(Navigating disappointments during a pandemic)
Not since the 1940’s and World War 2 has the world shared such a prolonged common experience. (See, I knew studying history in university would pay off eventually!) The singularly focused news cycle we have been experiencing over the past two months has been extraordinary and it has gotten to the point where I think we start to wonder if anything else is happening in the world.
Everything is COVID-19 focused. The list is pretty much endless; global infection rates, closed borders, government handouts, at-home schooling, and even church online. There is not one area of our life that hasn’t been affected. Having to lead during this unique time is full of its own challenges but one which I have actually enjoyed. It is easy to lead when I work with some amazing leaders and lead a remarkable church full of compassionate and generous people. But recently as I have been reflecting on the past couple of months, I have realized that there is one outcome of the pandemic that has affected me more than any other – trying to deal with disappointments. My sneaking suspicion is that I am not the only one wrestling with the emotions that disappointments cause.
Everyone has been forced to give up routines they enjoy, or have had to miss out on events that they were looking forward to experiencing because of this pandemic. But as I examined my own life, I realized that not all the disappointments I was experiencing were equal. I have noticed 3 different types of disappointments and each type has impacted me differently.

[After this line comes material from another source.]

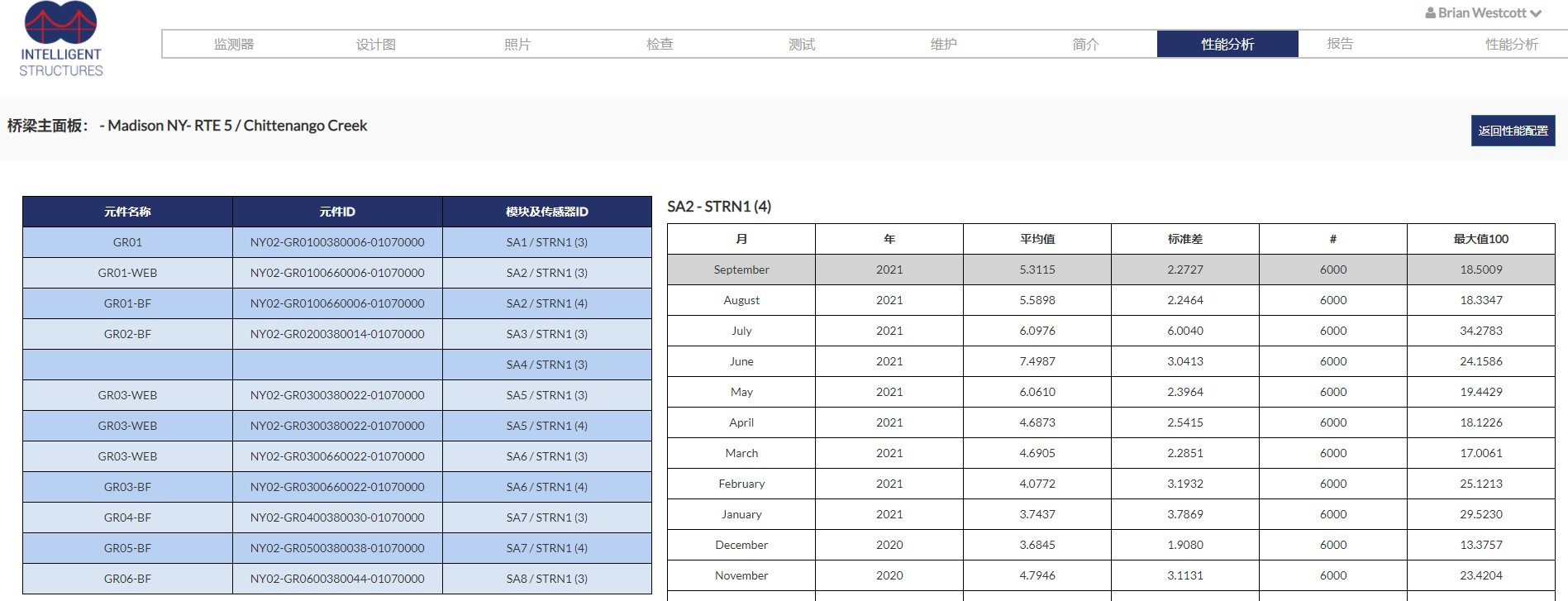Open the 维护 tab
This screenshot has height=601, width=1568.
coord(943,45)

There are the simple disappointments that cause short term frustration. These minor inconveniences are unpleasant in the moment but because it is a temporary sacrifice there isn’t lasting emotional baggage to deal with. Not being able to see your mom on mother’s day, or needing to change the dates of your summer vacation, or not being able to gather together on a Sunday morning are bearable because you know that at some point things will get back to normal and you will be able to hug your mom whenever you want. Life sucks in the moment but you know you will get over it.

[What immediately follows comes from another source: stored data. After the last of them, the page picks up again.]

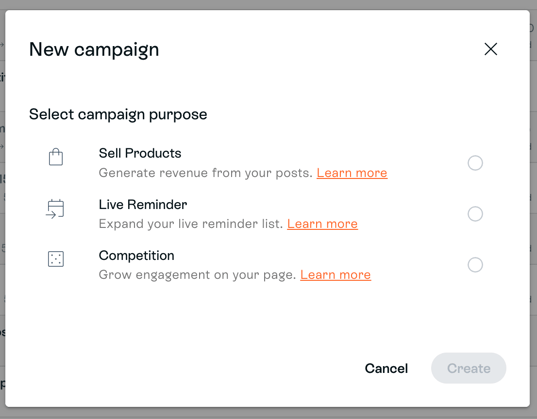Click the Select campaign purpose heading
The image size is (537, 419).
118,114
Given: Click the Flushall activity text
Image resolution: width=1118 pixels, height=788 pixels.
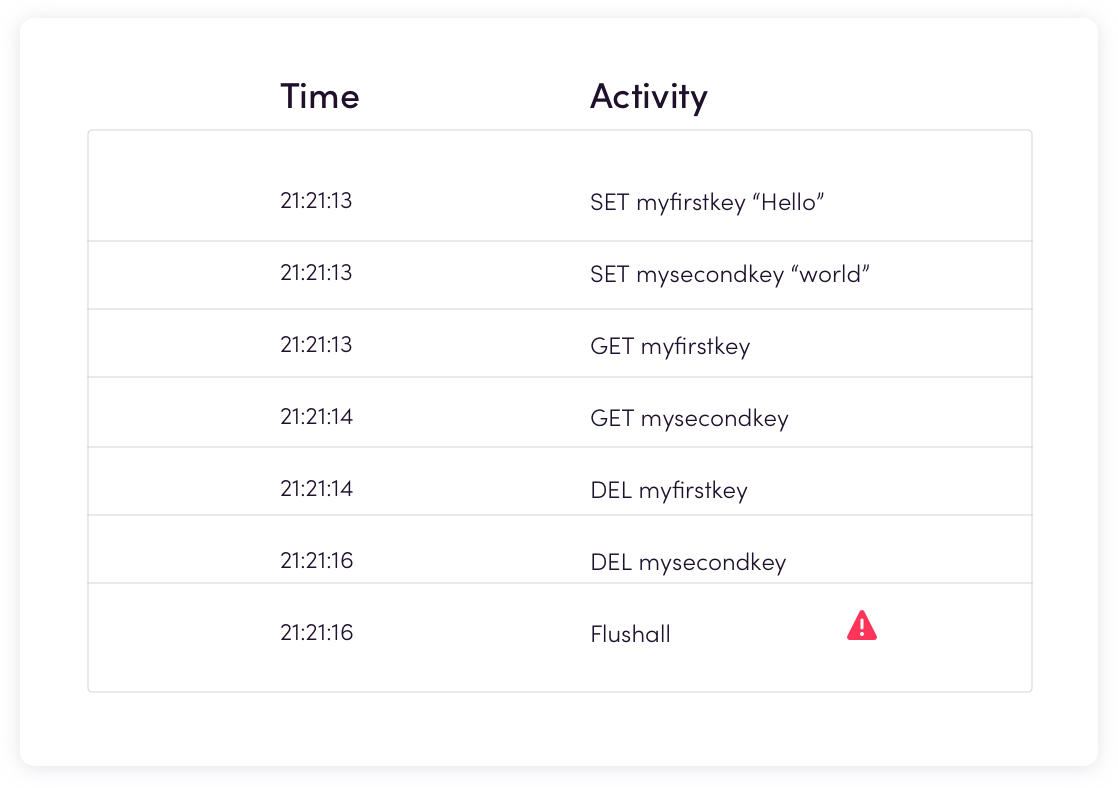Looking at the screenshot, I should [x=630, y=634].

Then there are the trips you have been planning for some time being cancelled (mission’s trips!) or significant anniversaries being celebrated with very little fanfare. These are more of a kick to the gut. You feel like the 5 year old who has just been told his Disneyland trip has been cancelled and you just want to bury your head in your pillow and cry. Pam and I, along with thirty other people were supposed to be in Egypt and Israel during the beginning of May. Two years of planning gone in an instant. No pyramids, no camel rides up Mt Sinai, no swimming in the Dead Sea, no boat ride on the Sea of Galilee, no walking through Hezekiah’s tunnel in Jerusalem, no amazing food, no moments of spiritual insight. (Should I add more or do you get the picture that I was really, really looking forward to this experience?) These disappointments are centered on the memories you will never get to make and the pictures you can never look back on. This is the disappointment of unrealized dreams. These are the ones that you will dwell on and mourn the loss of ‘what could have been’. These are harder to get over but with time and new experiences to focus on, the missed opportunities will fade from your memory.
The last type of disappointment is by far the hardest. These are the once in a lifetime moments that we missed because of COVID. These are the events where there are no ‘do-overs’. The weddings, the graduations, and the birth of children and grandchildren. My family has been double-whammied in this area. Our youngest daughter is graduating high school this year. Thirteen years of building up to what? Maybe walking across a stage with no audience and throwing her cap all by her lonesome. To say there is a lot of disappointment in our home would be an understatement. Layer on top of that the disappointment of not being able to meet my newest grandson, even though he was agonizingly close by in Children’s hospital for a couple of weeks. (Stupid COVID!) These are the moments that we can never get back. We cannot re-live them. Even though I will hopefully meet little Thomas at some point this summer, I will never get to hold him as a newborn. Even though I plan on seeing Kieryn walk across the stage to receive her university degree in nursing from TWU in four years (yeah Kieryn!), you can’t replace the rite of passage known as high school graduation. These disappointments are the ones that I have to grieve. We need to understand that we need to mourn these events because we will always remember their loss.
As I have been dealing with the myriad of disappointments over the past two months I have been reminded that in the midst of my disappointment God wants to hear how I am feeling. The bible encourages us to tell God how we are feeling (just read Psalm 6 or 13). If we are angry or sad or confused, God wants to hear from us. Job says “Therefore I will not keep silent; I will speak out in the anguish of my spirit, I will complain in the bitterness of my soul.” (Job 7:11) Holding it in and not talking with God will not help us work through the emotions of disappointment. This is not something that comes easily to me. I am not one known for being expressive in my feelings. (I know that I have a feeling somewhere, I just usually can’t find it.) But when disappointments start piling up you need to deal with the feelings that they cause. Job held nothing back in his conversations with God and neither should we. This is a good reminder to go to God with how you are feeling because He will listen to you.